The Heritage Highway intersects with the historic Oregon Trail near Fairbury, where splendid fall foliage is found at McNish Park or encircling the elegant cottonwood-lined Jefferson County Courthouse. Few other places in the state are as connected with frontier lore as Rock Creek Station State Historical Park, about eight miles southeast of the city. The site, where wagon ruts are still visible, was a stopover for Pony Express riders and stagecoaches, and it is where Wild Bill Hickok began his gunfighting career in 1861 by killing former station owner David McCanles.

Travelers on the Heritage Highway can take a few pieces of history home with them in the form of local antiques during the Trail of Treasures, a 300-mile-long garage sale stretching along the byway from Brownville to McCook. Fairbury resident Julie Katz was instrumental in creating the event, Oct. 3-5, now in its  14th year with hundreds of participating sellers.

Antiques hunters can find about anything they’d hope to find, Katz said. Her friend Tammy Cleary turned her Fairbury basement into a 1950s diner – complete with functioning shake machine, soda glasses, restaurant booth and even a phone booth – entirely with things she bought on the Trail of Treasures. “By the time she was done, she could fix soda pops and chocolate malts for her grandchildren,” Katz said.

Perhaps the byway’s most picturesque scene is St. Paul’s Lutheran Church in Gilead. Set on a rolling hillside along the road, the white church with round windows and a pleasantly pointy steeple could be the prototype for all prairie houses of worship. The St. Paul’s congregation moved to this building, previously a Catholic church, after a 1996 tornado destroyed their old Lutheran church.

The byway passes south of Hebron at the intersection of Highway 81. Humidity begins to subside as the highway continues into more arid country.

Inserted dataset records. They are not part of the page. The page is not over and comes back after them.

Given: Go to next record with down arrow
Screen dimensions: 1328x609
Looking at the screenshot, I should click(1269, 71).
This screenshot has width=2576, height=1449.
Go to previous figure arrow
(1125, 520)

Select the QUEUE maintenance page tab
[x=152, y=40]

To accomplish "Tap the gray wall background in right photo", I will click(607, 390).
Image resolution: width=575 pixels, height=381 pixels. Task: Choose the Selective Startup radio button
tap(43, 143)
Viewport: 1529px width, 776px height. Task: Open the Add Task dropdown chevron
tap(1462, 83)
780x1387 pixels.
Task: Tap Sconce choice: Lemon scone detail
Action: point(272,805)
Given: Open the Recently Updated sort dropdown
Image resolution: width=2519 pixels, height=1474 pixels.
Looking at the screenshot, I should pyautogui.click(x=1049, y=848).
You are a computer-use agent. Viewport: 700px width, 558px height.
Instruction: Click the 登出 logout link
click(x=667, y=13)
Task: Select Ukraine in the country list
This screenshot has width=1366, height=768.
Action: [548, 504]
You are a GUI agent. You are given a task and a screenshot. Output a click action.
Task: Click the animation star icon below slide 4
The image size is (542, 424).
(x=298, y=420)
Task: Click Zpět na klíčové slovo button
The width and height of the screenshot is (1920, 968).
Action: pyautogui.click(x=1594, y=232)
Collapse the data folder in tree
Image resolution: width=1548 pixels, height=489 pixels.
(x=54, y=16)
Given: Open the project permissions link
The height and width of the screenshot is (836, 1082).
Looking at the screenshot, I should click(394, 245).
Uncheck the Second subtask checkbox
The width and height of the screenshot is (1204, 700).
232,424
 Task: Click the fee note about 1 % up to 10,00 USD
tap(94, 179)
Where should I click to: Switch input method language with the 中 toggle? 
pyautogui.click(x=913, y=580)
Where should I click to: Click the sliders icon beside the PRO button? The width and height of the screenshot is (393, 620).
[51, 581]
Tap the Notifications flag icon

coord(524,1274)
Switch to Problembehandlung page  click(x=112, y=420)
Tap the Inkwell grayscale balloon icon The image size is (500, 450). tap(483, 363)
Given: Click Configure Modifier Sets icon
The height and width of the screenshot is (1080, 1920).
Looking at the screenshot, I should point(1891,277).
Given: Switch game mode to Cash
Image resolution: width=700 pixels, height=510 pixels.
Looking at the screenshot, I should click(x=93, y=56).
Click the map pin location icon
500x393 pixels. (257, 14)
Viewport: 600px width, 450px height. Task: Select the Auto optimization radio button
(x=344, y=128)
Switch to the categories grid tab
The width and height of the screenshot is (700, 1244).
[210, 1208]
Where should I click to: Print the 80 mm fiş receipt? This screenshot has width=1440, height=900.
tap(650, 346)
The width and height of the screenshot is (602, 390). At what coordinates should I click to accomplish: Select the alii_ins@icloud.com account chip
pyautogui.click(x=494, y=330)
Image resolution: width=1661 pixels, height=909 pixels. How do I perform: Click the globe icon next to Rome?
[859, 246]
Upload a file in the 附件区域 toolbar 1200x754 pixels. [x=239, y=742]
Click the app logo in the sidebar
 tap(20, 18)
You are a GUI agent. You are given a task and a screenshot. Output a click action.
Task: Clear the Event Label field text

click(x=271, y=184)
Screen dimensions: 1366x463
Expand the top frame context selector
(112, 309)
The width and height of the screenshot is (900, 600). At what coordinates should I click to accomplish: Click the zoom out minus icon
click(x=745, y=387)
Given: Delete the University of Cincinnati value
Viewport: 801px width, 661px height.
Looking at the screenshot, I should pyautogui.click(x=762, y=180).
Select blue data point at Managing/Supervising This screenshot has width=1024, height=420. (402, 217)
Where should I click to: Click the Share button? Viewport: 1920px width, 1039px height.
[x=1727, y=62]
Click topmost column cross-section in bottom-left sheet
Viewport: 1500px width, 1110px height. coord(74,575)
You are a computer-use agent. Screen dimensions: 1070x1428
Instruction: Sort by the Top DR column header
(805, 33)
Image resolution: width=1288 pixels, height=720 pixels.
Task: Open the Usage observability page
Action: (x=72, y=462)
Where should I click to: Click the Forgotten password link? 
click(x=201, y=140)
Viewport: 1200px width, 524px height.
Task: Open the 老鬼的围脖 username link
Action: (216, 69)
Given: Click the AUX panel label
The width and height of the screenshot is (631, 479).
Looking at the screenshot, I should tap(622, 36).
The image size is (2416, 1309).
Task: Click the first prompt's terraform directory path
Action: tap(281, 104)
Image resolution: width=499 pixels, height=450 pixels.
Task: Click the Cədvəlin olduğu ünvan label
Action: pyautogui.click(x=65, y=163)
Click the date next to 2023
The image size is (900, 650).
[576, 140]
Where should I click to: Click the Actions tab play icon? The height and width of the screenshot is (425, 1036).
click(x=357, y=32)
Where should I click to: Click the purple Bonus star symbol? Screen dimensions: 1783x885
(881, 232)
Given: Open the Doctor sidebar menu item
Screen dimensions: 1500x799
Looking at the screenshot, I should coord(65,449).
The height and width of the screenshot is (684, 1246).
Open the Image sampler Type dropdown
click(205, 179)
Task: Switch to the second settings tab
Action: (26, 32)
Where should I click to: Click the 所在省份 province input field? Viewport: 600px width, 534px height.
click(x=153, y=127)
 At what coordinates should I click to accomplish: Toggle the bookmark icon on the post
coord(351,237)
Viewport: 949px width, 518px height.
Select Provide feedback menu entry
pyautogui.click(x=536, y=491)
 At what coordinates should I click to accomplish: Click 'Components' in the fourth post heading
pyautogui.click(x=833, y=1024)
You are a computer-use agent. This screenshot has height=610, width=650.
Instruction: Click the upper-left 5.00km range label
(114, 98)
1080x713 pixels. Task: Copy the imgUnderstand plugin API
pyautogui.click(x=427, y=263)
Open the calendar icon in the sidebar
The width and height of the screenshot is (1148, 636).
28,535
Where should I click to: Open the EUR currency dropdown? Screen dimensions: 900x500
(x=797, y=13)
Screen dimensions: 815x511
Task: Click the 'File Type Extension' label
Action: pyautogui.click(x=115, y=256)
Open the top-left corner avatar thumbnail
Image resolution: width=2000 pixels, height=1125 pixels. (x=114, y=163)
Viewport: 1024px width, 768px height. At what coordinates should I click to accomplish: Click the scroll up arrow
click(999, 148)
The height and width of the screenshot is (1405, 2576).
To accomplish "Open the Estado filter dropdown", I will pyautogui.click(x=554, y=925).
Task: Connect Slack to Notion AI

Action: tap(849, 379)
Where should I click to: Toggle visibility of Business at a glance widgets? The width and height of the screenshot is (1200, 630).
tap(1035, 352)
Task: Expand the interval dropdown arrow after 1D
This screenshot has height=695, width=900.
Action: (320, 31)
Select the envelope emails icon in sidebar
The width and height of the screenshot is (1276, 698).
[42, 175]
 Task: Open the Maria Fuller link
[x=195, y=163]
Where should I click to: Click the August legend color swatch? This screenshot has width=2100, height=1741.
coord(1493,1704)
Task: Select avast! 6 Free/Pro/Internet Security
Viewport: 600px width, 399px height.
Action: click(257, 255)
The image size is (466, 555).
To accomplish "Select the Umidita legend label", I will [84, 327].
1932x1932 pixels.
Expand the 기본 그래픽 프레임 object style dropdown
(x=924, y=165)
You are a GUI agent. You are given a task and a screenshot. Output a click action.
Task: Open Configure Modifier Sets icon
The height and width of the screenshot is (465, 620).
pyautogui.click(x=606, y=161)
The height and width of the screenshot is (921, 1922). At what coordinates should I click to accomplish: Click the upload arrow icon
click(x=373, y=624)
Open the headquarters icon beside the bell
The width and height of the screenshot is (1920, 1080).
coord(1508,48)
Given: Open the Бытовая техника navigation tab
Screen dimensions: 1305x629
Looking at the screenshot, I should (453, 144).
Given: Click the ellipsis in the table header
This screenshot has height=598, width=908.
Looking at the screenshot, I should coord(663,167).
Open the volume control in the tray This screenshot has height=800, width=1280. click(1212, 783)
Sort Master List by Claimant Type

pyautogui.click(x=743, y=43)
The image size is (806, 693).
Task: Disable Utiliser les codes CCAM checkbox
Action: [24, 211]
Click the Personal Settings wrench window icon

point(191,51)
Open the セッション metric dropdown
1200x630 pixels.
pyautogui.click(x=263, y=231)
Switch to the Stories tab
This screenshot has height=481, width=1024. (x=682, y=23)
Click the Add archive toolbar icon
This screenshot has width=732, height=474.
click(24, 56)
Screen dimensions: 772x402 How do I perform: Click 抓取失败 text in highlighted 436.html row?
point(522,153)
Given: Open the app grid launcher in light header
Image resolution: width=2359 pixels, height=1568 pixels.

Once a hub of the Chicago, Rock Island and Pacific Railroad, trains are easy to find in Deshler. Spring Creek Model Trains, a downtown store dedicated to the toys, and the Wheelhouse Restaurant, with a steam locomotive protruding toward the highway, delight rail fans.

Sorghum, soybean and wheat fields paint the countryside in orange-tasseled hues, vibrant green leaves and waving golden textures. They’re irrigated by the Republican River, which begins to flirt with the road as it approaches Red Cloud. Among the city’s red brick-lined streets and impressive Victorian architecture, it’s impossible to ignore the influence of Webster County author Willa Cather. Tours of the Farmers and Merchants Bank, Red Cloud Opera House and Cather’s childhood home bring to life scenes immortalized in such novels as My Antonia.

Travelers marching farther into western Nebraska see the Franklin Veterans Memorial containing an M60A1 Patton main battle tank, an M113A2 armored personnel carrier and an F-80 Shooting Star fighter jet from the Korean War. Those looking overhead may spot squadrons of migrating pelicans and eagles navigating their way through the North American Central Flyway. Many roost along Nebraska’s second largest lake, the 13,250-acre Harlan County Reservoir. Bracketed by Republican City and Alma, the lake attracts avian species and anglers to its walleye, bass and catfish-rich waters.

The Heritage Highway tour ends in Edison, a village not named for the famous inventor but the founding postmaster's son, Eddie Rohr. Here, golden-leaved cottonwoods curve beneath the towering Furnas County co-op elevators storing the grains of the recent harvest to feed the nation.

Highway 136 departs the path of the Republican River veering northward to merge with Highway 34. As the byway closes amid fields in fallow and farmsteads preparing for the coming hard frosts of winter, one can imagine the words of Cather’s O Pioneers as they drive onward. “We come and go, but the land is always here. And the people who love it and understand it are the people who own it – for a little while.”

First appearing in the September/October 2017 issue of Nebraska Life, this story returns with new updates.